Authored by tkuchta on Jun 26 2023, 8:06 AM.

Details

Summary

Adding support for sscanf in DFSAN

Diff Detail

Event Timeline

tkuchta created this revision.Jun 26 2023, 8:06 AM
Herald added a project: Restricted Project. · View Herald TranscriptJun 26 2023, 8:06 AM
Herald added a subscriber: Enna1. · View Herald Transcript
tkuchta requested review of this revision.Jun 26 2023, 8:06 AM
Herald added a project: Restricted Project. · View Herald TranscriptJun 26 2023, 8:06 AM
Herald added a subscriber: Restricted Project. · View Herald Transcript

Sorry for the long delay. I was on vacation.

compiler-rt/test/dfsan/custom.cpp
2110–2115

What is this testing, that is not tested with the labelled arg below?

2113

Should this also check the return value of sscanf?

2124

Should test with a label applied to padded_format, to show that it does not propagate.

2164–2168

dfsan_get_origin() calls here are on empty variables.

Is it intended to be called on some characters in s, like s_o does?

tkuchta marked an inline comment as done.Aug 11 2023, 9:49 AM

Thanks for the comments and sorry for the delay.

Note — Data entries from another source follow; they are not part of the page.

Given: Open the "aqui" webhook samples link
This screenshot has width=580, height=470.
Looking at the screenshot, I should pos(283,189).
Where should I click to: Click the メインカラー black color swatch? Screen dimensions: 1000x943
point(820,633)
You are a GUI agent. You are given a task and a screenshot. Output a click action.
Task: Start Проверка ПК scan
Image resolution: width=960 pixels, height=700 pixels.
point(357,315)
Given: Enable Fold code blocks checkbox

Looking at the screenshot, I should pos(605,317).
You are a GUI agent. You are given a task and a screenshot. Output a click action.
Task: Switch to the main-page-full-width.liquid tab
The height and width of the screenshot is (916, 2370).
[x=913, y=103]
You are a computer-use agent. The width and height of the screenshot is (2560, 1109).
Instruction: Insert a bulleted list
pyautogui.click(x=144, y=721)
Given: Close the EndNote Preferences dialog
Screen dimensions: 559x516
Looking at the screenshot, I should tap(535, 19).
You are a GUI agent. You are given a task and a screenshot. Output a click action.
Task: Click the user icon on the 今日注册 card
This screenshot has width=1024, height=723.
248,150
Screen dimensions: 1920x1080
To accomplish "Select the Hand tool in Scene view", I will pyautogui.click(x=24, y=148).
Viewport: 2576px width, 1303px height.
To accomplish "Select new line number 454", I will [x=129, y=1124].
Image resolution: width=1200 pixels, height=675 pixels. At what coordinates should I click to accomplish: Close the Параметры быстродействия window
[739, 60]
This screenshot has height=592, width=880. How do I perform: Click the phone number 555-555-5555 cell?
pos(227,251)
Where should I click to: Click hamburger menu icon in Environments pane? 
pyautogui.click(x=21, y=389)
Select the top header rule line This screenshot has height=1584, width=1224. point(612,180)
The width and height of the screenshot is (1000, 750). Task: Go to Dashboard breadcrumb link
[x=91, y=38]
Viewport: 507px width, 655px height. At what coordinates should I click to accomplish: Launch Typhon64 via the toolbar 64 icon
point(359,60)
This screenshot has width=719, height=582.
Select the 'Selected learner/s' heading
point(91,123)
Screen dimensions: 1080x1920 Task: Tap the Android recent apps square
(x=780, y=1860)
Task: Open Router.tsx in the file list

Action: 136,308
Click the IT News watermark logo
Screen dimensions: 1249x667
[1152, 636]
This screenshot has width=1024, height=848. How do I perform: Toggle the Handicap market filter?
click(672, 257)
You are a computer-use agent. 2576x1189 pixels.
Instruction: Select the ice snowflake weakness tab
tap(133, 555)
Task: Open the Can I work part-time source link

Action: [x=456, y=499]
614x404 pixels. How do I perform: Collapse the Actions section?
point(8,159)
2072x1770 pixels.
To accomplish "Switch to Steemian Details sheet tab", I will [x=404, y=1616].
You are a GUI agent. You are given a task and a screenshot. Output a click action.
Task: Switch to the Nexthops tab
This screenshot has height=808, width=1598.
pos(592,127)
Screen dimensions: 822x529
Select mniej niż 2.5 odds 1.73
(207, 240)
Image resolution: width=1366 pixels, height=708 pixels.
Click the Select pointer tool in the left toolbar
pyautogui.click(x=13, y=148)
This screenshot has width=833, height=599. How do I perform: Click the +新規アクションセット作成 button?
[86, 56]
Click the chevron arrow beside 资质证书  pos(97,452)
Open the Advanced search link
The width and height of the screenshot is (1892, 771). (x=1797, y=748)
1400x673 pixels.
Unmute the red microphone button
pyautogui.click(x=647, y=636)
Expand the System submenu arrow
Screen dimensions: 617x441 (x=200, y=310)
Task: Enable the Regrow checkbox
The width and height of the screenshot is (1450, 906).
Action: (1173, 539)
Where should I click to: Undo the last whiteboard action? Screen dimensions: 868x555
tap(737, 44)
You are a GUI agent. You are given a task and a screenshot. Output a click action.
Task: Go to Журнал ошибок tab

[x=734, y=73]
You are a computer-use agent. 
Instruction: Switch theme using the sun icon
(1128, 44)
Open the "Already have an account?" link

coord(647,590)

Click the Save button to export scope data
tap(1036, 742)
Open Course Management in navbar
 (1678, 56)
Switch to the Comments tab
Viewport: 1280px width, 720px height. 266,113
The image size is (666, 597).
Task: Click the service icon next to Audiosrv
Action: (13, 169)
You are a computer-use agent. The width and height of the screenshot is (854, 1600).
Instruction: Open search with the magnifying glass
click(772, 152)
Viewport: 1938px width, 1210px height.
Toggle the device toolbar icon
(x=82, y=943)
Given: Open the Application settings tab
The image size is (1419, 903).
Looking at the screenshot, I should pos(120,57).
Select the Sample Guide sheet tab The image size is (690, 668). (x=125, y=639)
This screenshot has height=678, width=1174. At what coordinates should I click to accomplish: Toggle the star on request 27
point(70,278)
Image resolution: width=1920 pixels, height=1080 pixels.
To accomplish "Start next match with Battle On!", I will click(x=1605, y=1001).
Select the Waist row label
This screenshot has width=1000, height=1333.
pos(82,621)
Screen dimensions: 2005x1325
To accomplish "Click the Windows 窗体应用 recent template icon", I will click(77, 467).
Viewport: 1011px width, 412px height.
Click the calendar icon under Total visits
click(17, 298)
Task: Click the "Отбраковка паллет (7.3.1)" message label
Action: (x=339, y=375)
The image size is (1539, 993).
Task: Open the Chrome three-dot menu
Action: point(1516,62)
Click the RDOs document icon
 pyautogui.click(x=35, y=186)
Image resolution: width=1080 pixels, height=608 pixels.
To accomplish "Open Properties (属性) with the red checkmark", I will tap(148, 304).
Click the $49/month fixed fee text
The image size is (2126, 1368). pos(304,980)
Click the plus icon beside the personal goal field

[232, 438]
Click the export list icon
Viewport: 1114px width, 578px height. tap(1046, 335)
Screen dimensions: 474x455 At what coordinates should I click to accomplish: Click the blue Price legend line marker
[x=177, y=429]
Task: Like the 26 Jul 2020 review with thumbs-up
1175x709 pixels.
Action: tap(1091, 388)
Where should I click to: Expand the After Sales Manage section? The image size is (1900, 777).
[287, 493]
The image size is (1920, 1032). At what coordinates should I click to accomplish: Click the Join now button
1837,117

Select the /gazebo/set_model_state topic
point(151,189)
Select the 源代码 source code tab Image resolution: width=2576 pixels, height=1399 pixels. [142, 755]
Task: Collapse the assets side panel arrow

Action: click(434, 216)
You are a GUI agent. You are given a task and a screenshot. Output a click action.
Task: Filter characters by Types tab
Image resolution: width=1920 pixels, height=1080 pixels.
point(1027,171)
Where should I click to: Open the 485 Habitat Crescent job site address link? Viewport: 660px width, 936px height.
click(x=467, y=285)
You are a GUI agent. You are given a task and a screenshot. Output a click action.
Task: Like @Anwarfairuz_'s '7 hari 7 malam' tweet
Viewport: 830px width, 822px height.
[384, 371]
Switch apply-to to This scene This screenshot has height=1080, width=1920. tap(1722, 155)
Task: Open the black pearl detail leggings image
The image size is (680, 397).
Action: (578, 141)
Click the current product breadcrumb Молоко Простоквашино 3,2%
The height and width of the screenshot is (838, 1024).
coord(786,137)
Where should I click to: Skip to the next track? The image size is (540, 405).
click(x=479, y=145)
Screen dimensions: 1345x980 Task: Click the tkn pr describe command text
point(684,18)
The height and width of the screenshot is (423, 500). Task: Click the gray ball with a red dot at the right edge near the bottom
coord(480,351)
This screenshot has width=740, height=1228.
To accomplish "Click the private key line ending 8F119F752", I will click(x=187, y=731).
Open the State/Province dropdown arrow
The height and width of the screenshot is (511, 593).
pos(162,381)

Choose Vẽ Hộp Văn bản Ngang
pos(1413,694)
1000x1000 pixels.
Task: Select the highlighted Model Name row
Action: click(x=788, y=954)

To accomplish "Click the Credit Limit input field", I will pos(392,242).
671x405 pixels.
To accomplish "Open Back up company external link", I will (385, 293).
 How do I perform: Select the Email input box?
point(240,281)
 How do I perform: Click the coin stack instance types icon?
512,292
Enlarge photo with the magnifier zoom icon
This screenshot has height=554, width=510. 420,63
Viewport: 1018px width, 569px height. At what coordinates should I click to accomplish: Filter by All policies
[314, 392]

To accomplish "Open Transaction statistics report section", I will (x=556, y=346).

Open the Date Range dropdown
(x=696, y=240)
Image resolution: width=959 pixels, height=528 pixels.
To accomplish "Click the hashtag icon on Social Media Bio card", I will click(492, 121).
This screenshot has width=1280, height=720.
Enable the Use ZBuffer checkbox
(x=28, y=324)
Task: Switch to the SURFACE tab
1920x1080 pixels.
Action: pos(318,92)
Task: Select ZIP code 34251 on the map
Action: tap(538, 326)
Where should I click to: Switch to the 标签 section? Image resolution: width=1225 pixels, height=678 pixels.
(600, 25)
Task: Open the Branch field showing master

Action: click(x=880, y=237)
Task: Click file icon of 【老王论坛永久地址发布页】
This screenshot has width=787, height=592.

I would have the changes by now but I came across a strange issue. When doing ASSERT_INIT_ORIGINS I don't get the expected values. For example in the parsed string only the first 2 bytes have the right origin the others are 0. For the "m" variable even the first byte origin is incorrect. I was checking the implementation but it seems I am propagating the origins along with the labels. Could you please have a quick look, perhaps I'm missing something obvious here.

compiler-rt/test/dfsan/custom.cpp
2110–2115

right, I'll leave just the labelled version

2113

good point, I'll add it

2124

yes, I will add a label to the format

2164–2168

ah, right, good point, I'll fix this.

tkuchta marked an inline comment as done.Aug 11 2023, 12:05 PM

Specifically, I mean the following example from the test case:

strcpy(buf, "hello world, 2014/8/27 12345.678123 % 1000");
char *s = buf + 6; //starts with world

dfsan_origin s_o = dfsan_get_origin((long)(s[1]));
dfsan_set_label(i_label, (void *)(s + 12), 1);
dfsan_origin m_o = dfsan_get_origin((long)s[12]);

...

int r = sscanf(buf, "hello %s %d/%d/%d %f %% %n%d", buf_out, &y, &m, &d,
               &fval, &n, &val);
assert(r == 6);

assert(strcmp(buf_out, "world,") == 0);
ASSERT_INIT_ORIGINS(buf_out + 1, 2, s_o); // if we do 3 or more bytes, this fails
ASSERT_INIT_ORIGINS(&m, 1, m_o); // this fails even with a single byte

I'm not sure what you expect to happen differently.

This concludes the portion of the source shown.